Up to a small percentage of the total load on a grid, or on a network of grids tied together by adequate interconnectors, wind power can be integrated with the use of existing reserve capacity, i.e., with the redundant availability of extra generators kept running – burning fuel but not generating electricity – so that they can switch to production in case of the sudden failure of other generators. Thus wind power, despite being highly variable, intermittent, and nondispatchable – responding only to the wind, not to actual customer demand – can be taken into the grid, especially during periods of peak load, when there is a greater variety of sources providing power and the grid is therefore more flexible.
As the percentage of wind-generated power on the grid (called its “penetration”) increases, however, the ability of the grid to cope with its unpredictable fluctuations diminishes.
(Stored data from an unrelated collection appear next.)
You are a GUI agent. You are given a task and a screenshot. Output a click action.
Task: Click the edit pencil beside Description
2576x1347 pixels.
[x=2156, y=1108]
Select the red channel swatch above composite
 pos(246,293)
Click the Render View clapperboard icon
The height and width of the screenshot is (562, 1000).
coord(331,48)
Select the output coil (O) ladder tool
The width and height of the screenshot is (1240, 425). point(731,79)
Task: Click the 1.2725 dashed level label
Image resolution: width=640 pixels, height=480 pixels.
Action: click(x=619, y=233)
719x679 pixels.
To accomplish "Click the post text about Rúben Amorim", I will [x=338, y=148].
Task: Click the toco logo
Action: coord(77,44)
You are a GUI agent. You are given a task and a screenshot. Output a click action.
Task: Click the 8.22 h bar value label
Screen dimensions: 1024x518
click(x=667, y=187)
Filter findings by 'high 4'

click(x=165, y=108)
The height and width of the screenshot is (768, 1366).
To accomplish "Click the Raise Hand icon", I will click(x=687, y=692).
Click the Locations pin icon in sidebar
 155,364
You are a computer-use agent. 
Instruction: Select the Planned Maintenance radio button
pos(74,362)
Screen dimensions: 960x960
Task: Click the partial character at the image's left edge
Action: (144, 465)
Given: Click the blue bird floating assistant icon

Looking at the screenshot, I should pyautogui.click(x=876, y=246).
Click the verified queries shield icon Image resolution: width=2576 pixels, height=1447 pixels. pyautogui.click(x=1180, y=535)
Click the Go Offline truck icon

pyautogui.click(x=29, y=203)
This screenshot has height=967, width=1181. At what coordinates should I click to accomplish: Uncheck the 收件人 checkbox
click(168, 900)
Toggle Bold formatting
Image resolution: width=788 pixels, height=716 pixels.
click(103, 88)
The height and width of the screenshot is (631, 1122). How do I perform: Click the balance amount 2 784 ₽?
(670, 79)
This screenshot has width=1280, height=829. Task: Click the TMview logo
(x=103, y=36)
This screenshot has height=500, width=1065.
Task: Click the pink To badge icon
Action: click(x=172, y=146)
Unlike conventional generators, which are run continuously to provide base load or called on as needed to provide intermediate and peak loads, power from wind turbines cannot be dispatched on demand, and it often surges when there is no demand for it. To preserve stability of the electricity supply, grid operators often have to resort to shutting off the wind turbines.
Furthermore, if peak wind production by chance does coincide with peak demand, the transmission capacity of the grid may not be great enough to shift it and again, the wind turbines must be shut off.
Because of laws requiring the grid to accept all wind power, the wind companies may be paid for this curtailment as if they had nonetheless contributed power to the load.
Notably, curtailment occurs frequently in Great Britain (with payment), Ontario (also with payment) and Texas, both with substantial penetration of wind on an isolated grid. Curtailment has been documented also in northern Vermont.